§ PROBLEM REQUIREMENTS:
Figure out the number of lines in the data that hold the string "this". Reply with that figure only.

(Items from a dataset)
=== Begin Enclosure ===
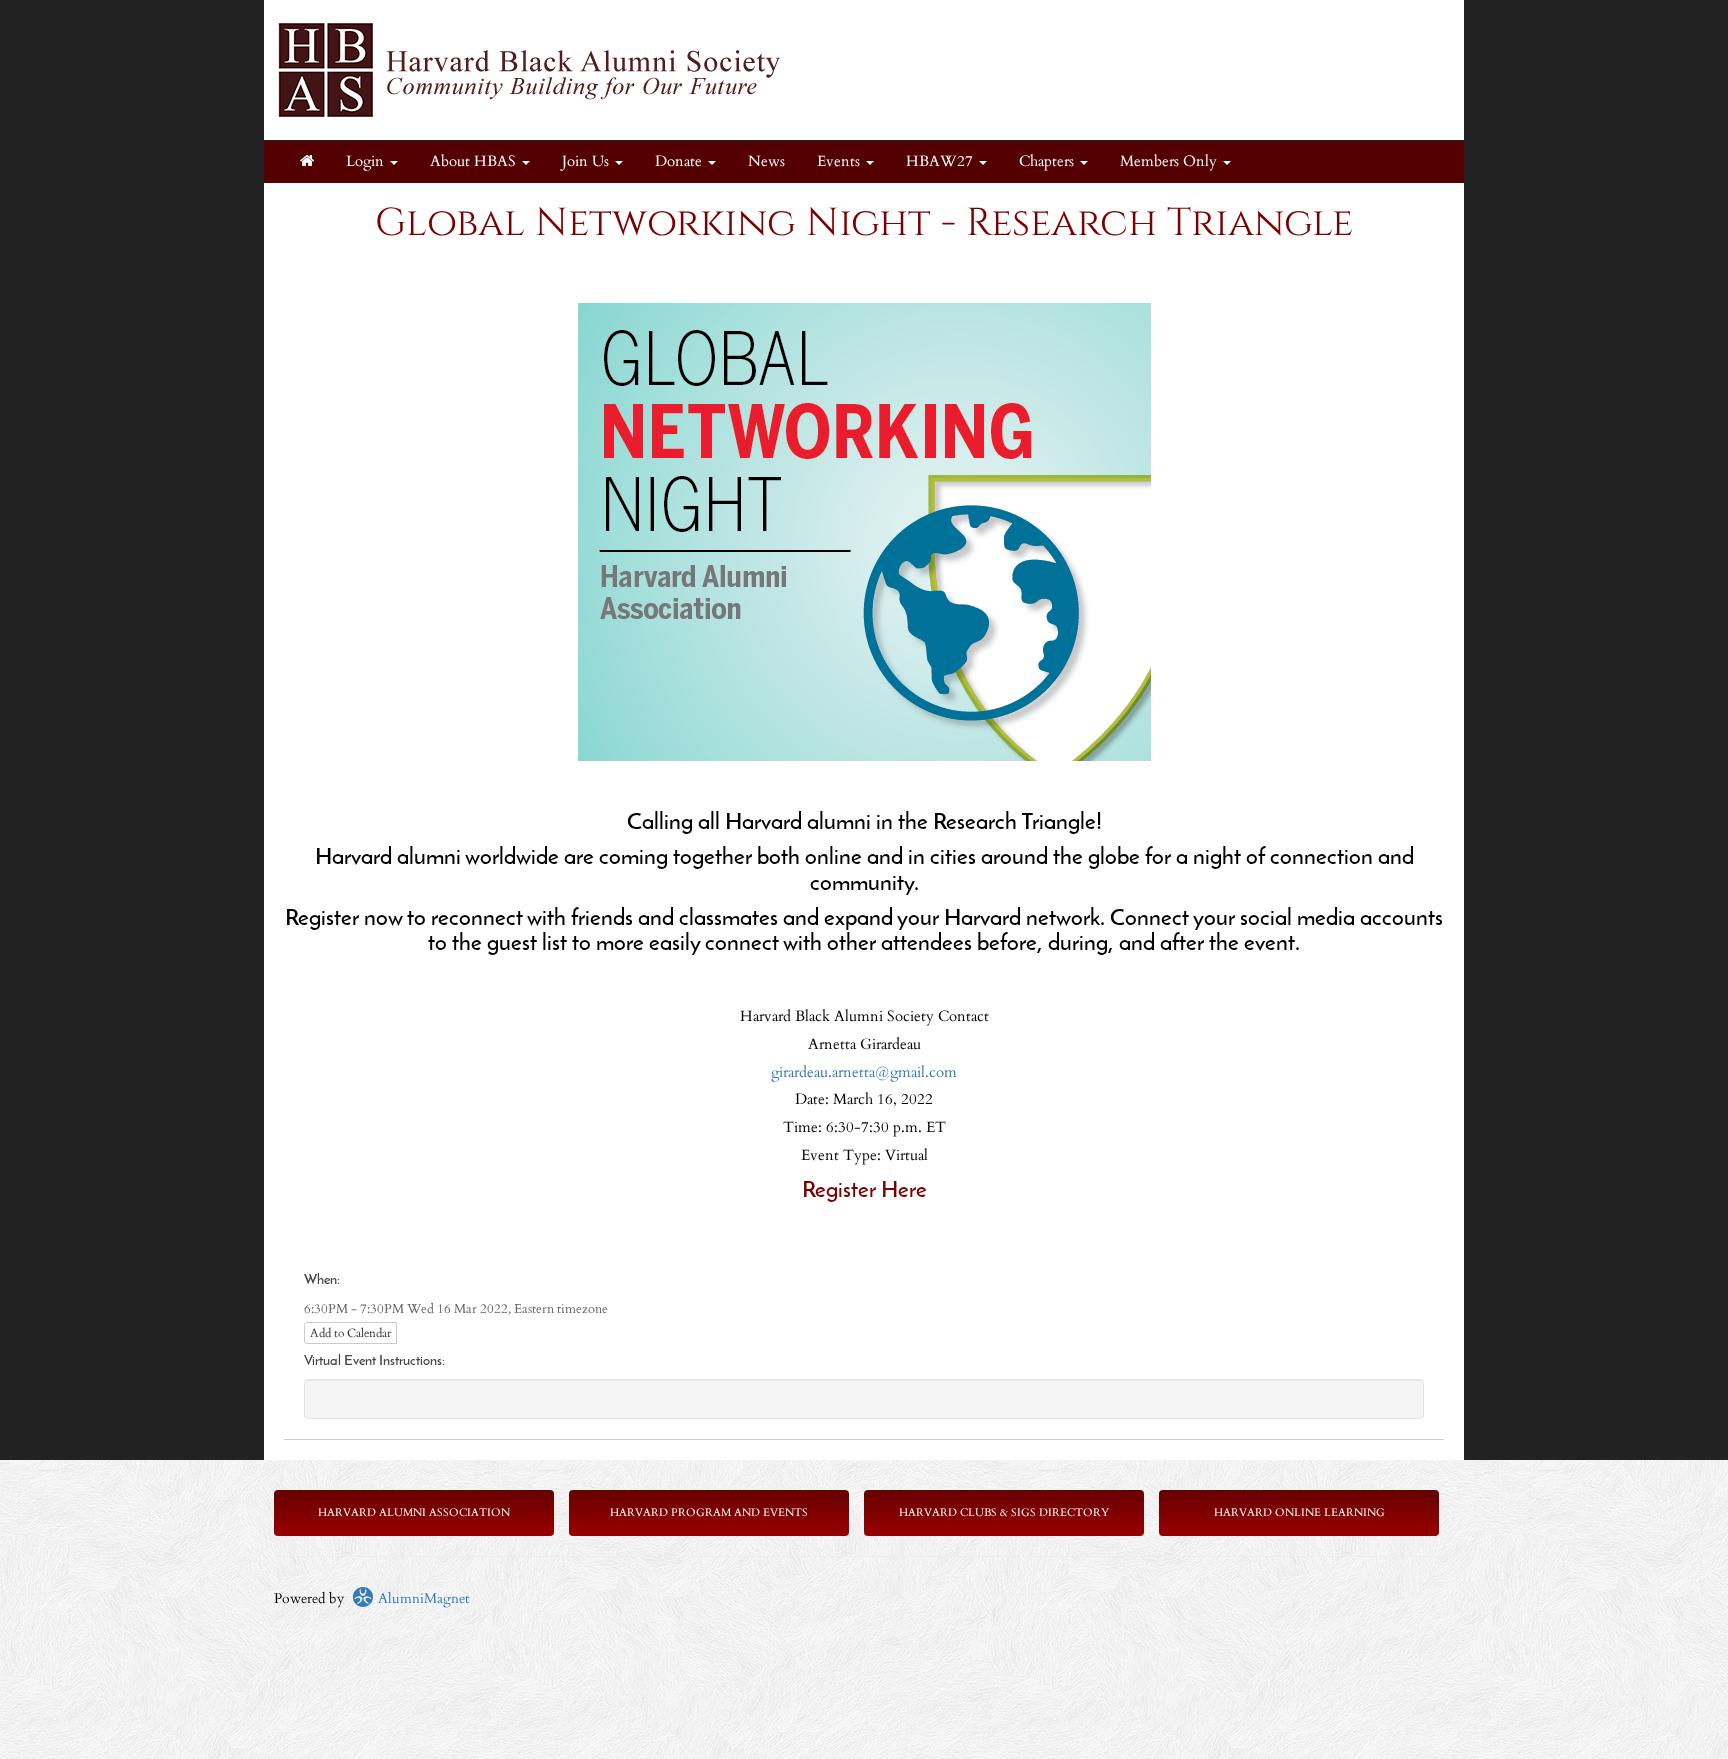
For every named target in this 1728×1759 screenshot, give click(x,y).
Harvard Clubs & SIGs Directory (1004, 1512)
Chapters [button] (1048, 161)
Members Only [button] (1170, 161)
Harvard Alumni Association (414, 1512)
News (766, 161)
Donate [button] (680, 161)
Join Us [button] (587, 161)
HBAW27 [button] (941, 161)
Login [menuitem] (367, 161)
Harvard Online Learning (1299, 1512)
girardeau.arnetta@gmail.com (864, 1072)
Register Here (864, 1191)
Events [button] (840, 161)
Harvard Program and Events (709, 1512)
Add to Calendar (350, 1333)
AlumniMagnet (421, 1598)
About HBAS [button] (475, 161)
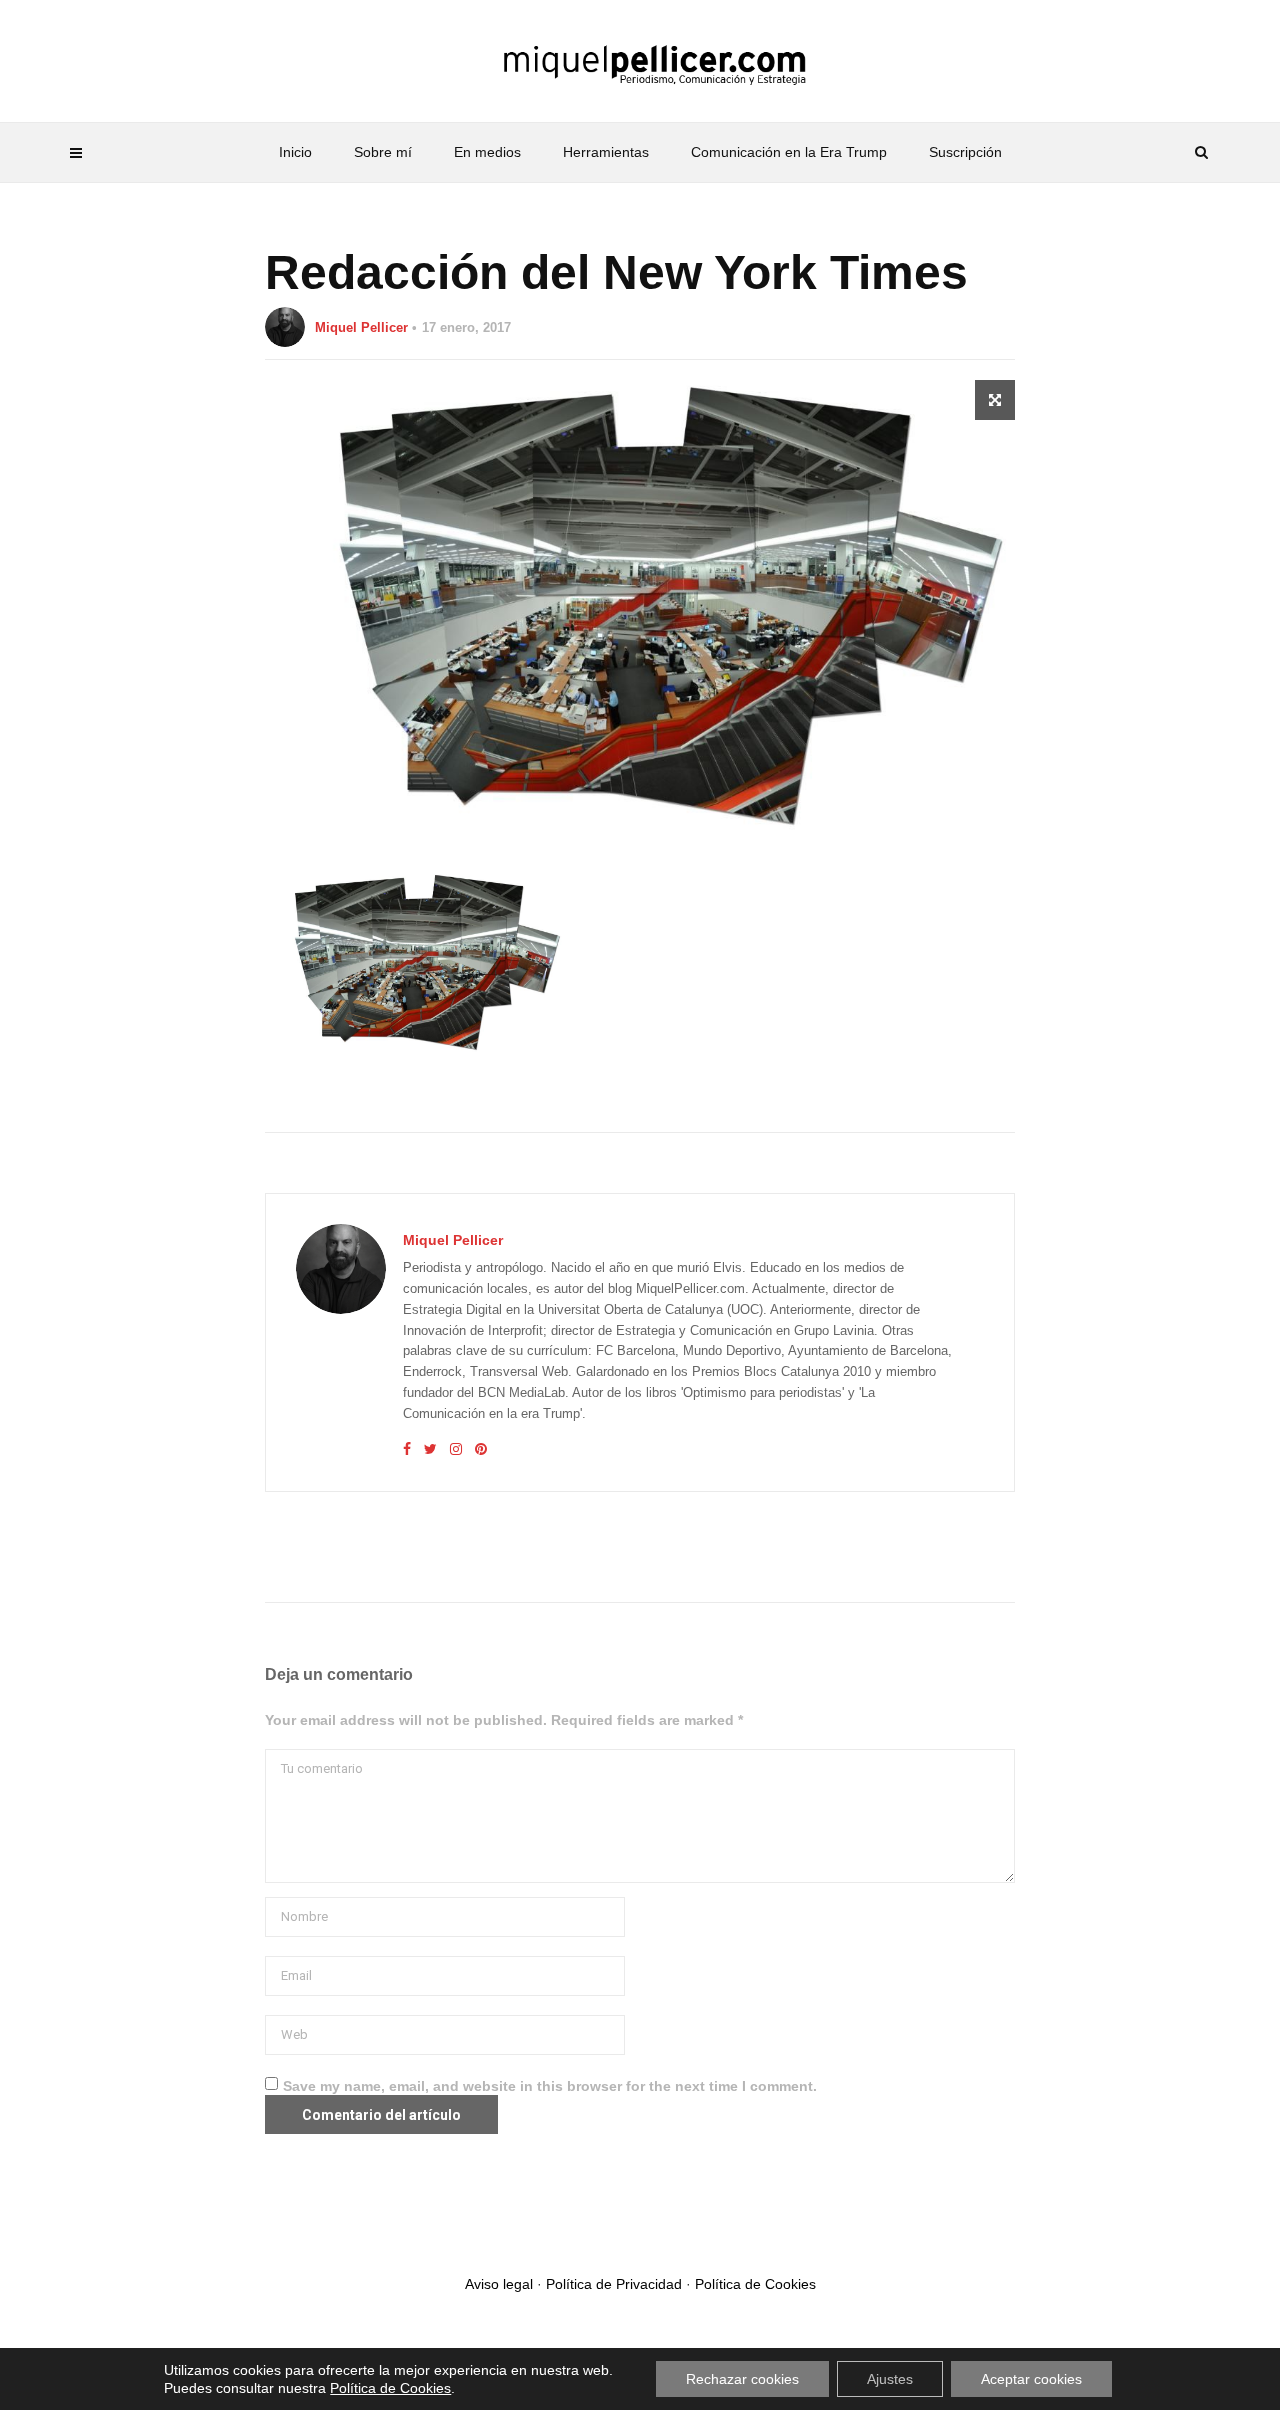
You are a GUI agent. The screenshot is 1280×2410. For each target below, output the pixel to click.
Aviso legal (499, 2284)
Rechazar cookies (742, 2379)
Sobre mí (383, 152)
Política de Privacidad (614, 2284)
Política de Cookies (755, 2284)
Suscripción (965, 152)
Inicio (295, 152)
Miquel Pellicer (361, 327)
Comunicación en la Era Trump (789, 152)
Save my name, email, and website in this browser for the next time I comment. (550, 2086)
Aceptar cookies (1031, 2379)
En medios (487, 152)
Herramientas (606, 152)
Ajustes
=== End Enclosure ===
§ RESPONSE AREA:
2